When doing research on humans there are always ethical questions that need considering.

The project therefore has an ethical guideline that among other things discusses how to interact with participants in another culture and the study design and methodology. The project is also approved by Sikt – the Norwegian Agency for Shared Services in Education and Research and a designated ethical board that has evaluated the ethical aspects of the research project.

Experimental games as a methodology

Fisktjønmo`s research will include mapping social networks and experimental games. Experimental games are a widespread research method to investigate human behavior, such as cooperation. Fisktjønmo explains how she will go about using experimental games as a research method:

– The herders will be given a set amount of money they can choose to give as an anonymous gift to other herders or keep for themselves. This models a decision problem whereby herders have to decide on how to distribute a limited resource.  

By combining the social networks and the results from the experimental games, Fisktjønmo will be able to examine the importance of kinship, reciprocity, network position and social environment for those the herders choose to cooperate with.
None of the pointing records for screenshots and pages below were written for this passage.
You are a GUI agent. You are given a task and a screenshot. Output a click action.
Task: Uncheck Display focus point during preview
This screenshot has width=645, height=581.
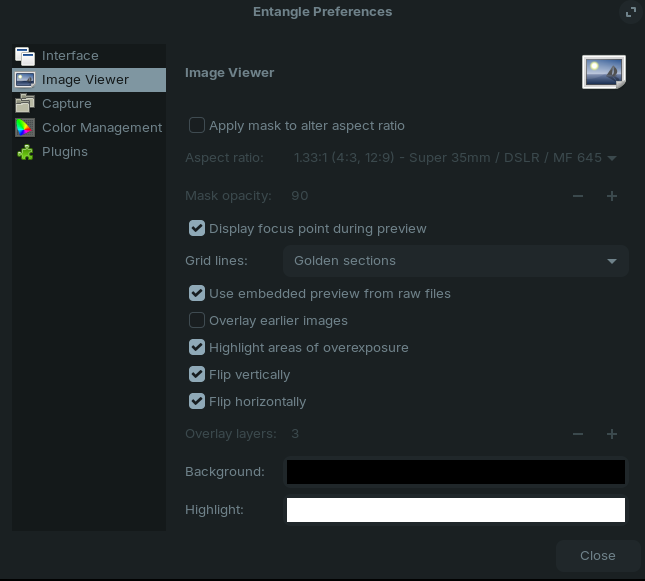point(197,229)
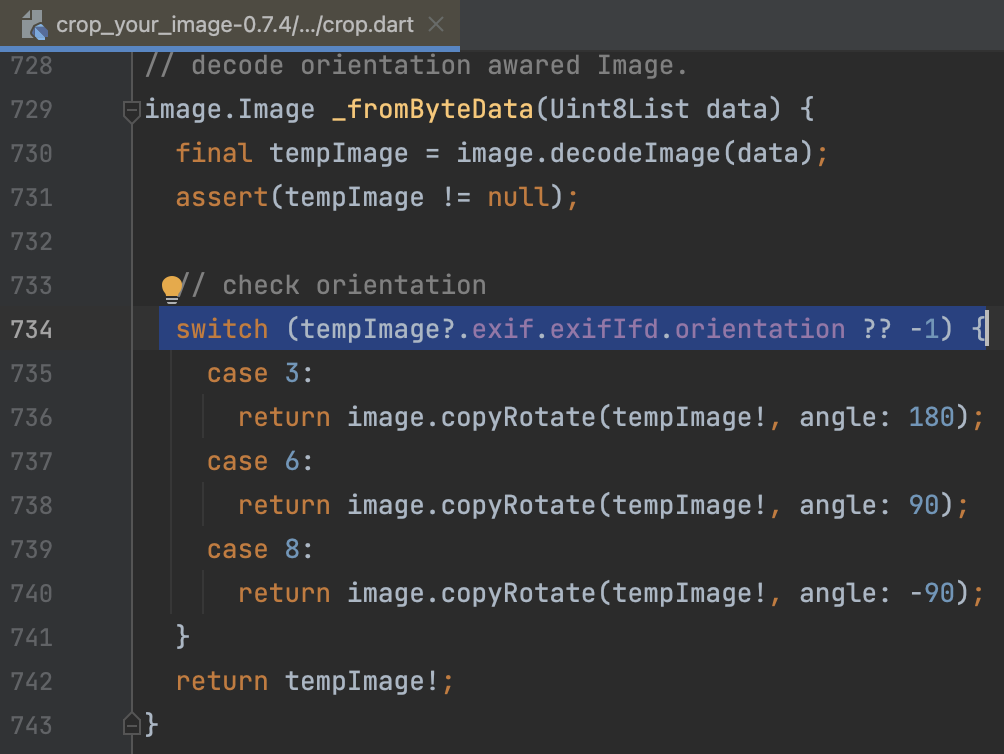
Task: Close the crop.dart tab
Action: coord(436,25)
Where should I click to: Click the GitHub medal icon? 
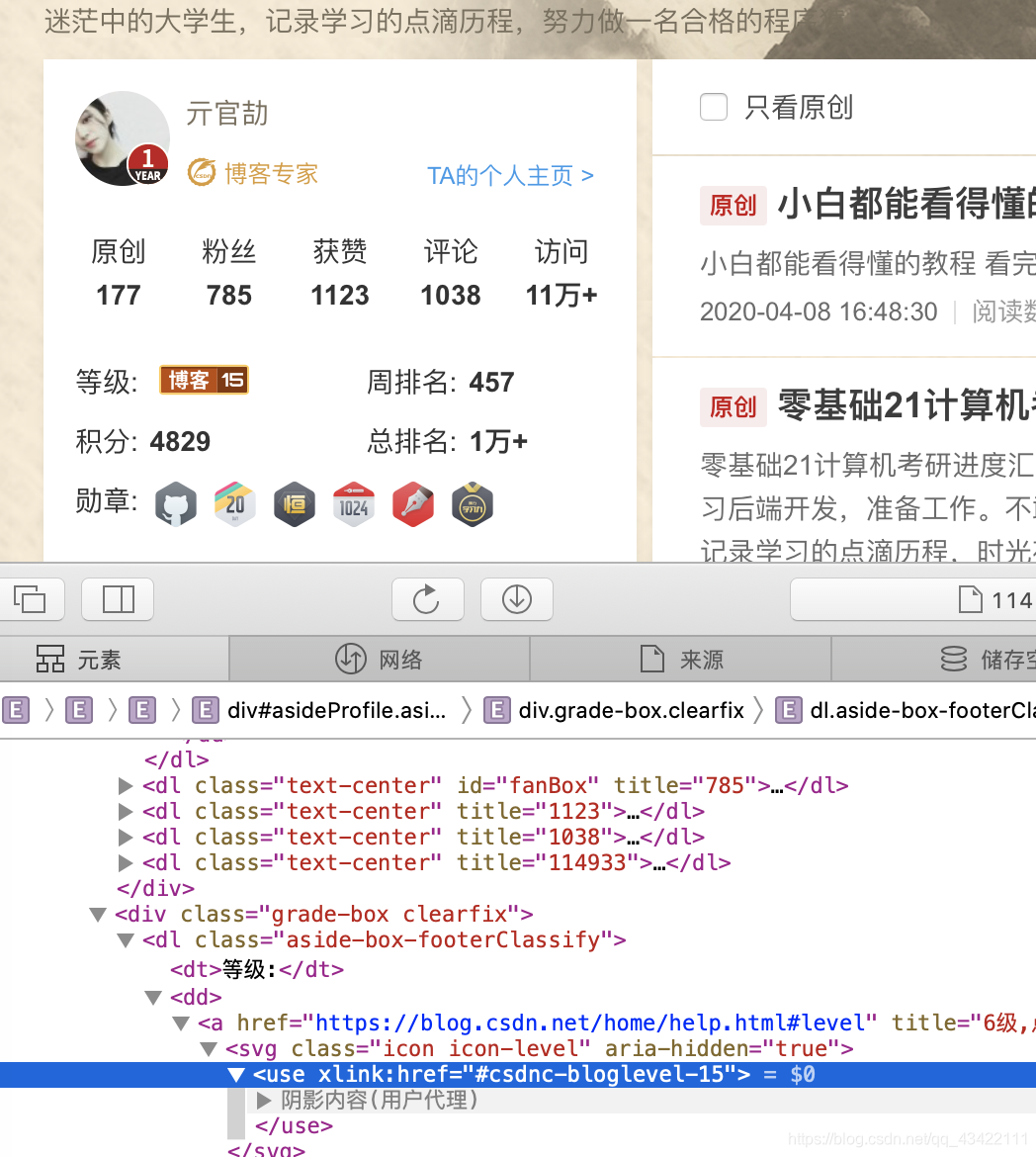point(176,504)
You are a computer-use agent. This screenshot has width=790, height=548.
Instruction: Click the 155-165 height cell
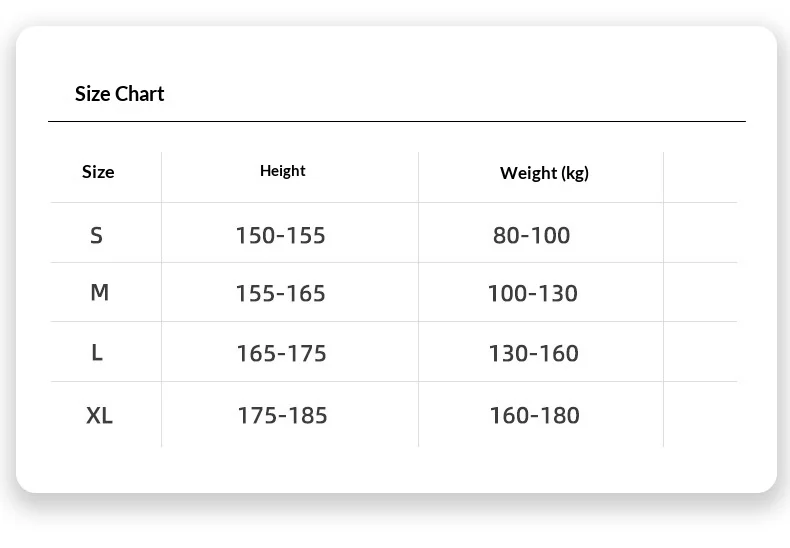(280, 294)
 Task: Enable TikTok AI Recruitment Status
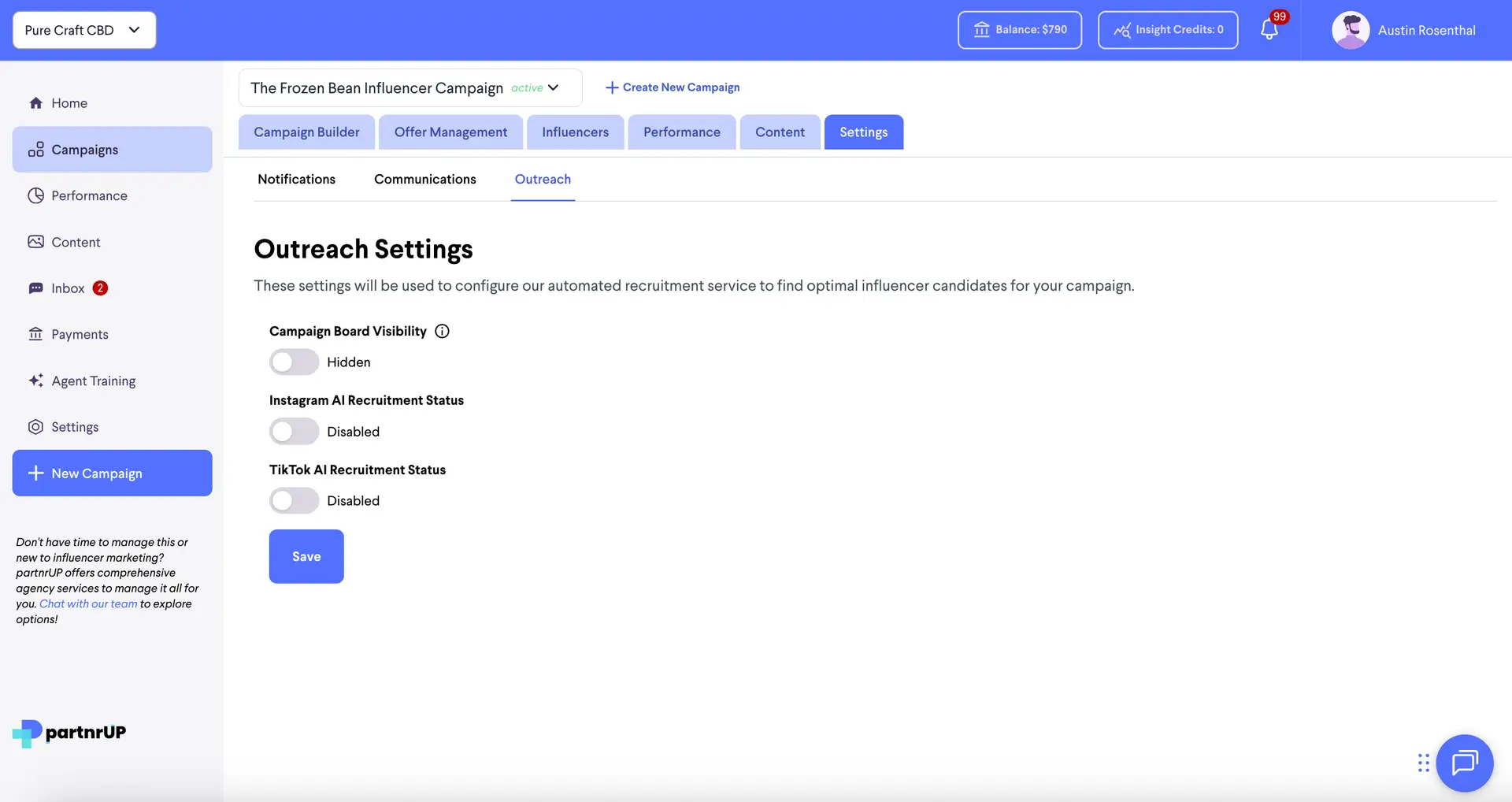click(294, 501)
Cooperation among Mongolian herders through the lens of animal health

The recent pandemic prompted Wurihan to consider issues of animal health, which is regarded as a potential source of future outbreaks affecting humankind. Observing the dynamics and cooperation within the herding community, characterized by the coexistence of herds and herders with other entities, she hopes to shed some light on this crucial issue.